A World after Liberalism: Philosophers of the Radical Right by Matthew Rose
4/5
The popular image of the political right in the United States is understandably dominated by the nauseatingly loud Republican Party and its media activists. Anything beyond typically classed into the intellectually irrelevant realm of skinheads and illiterate hillbillies – a security threat at most rather than an ideological one. The reality is a bit more complex. Believe it or not, the extreme right, people we never really hear about, also have erudite intellectuals and scholars. Many of them have raised sophisticated and even poignant criticisms of liberalism no less learned than those of the academic left. While you can go to any university campus and still hear the most refined arguments that Marxists can muster, their far-right intellectual counterparts are so marginalized few of us are even aware that they exist outside of stereotypes. As Matthew Rose notes in this book, the radical-right is the true Other of American intellectual life.
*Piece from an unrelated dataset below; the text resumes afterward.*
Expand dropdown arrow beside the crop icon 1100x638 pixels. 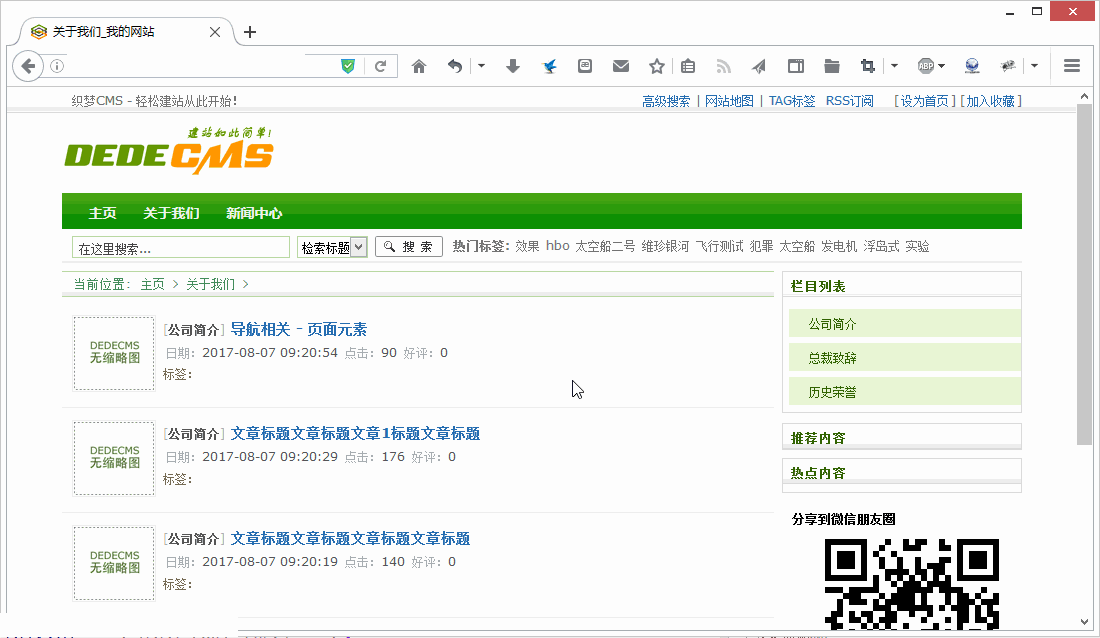894,66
This book is an eloquent set of essays about five representative thinkers of the radical-right that aims to give an overview of their thought. It’s a critical book and by no means a sympathetic one. But it does seek to understand the right on its own terms. The men profiled were all opponents of liberalism first and foremost. Rather than being parochial and insular, many of them were distinguished polymaths, linguists, historians, and world travelers. The men that Rose profiles are Oswald Spengler, Julius Evola, Samuel Francis, Alain de Benoist, and Francis Parker Yockey. I will give small snapshots of all below.
Oswald Spengler was a popular historian in interwar Germany, and among the first Europeans to write about the perceived decline of Western civilization. This decline was already visible to Spengler at Europe’s peak in the early 20th century. Spengler wrote about familiar romantic themes like the negative impact of technology on the spirit of modern European man. He was a critic of the way that modernity seemed to sap away the vital energies that had given birth to it in the first place. The work he is most famous for however was The Decline of the West, published in 1918 at the tail end of the First World War. Its scholarship feels somewhat dubious to modern eyes and bases its arguments on the existence of unverifiable civilizational categories and Hegelian notions of history and cultural destiny. The basic premise of the book, though, that the West was eventually doomed, was so provocative at the time that it became an instant hit. The Decline of the West became a touchstone for Western “declinist” thinkers for decades. They seemed to be rather haunted by it. Unbeknownst to me, Spengler was also one of those early to warn about global demographic change and what it meant for the West, foreseeing the inevitable rise of the “darker races” at a time when the globe was still dominated by white Westerners. I suppose you could say that he was the intellectual grandfather of contemporary Great Replacement theorists, though, in reality, that idea had many parents among Spengler’s generation.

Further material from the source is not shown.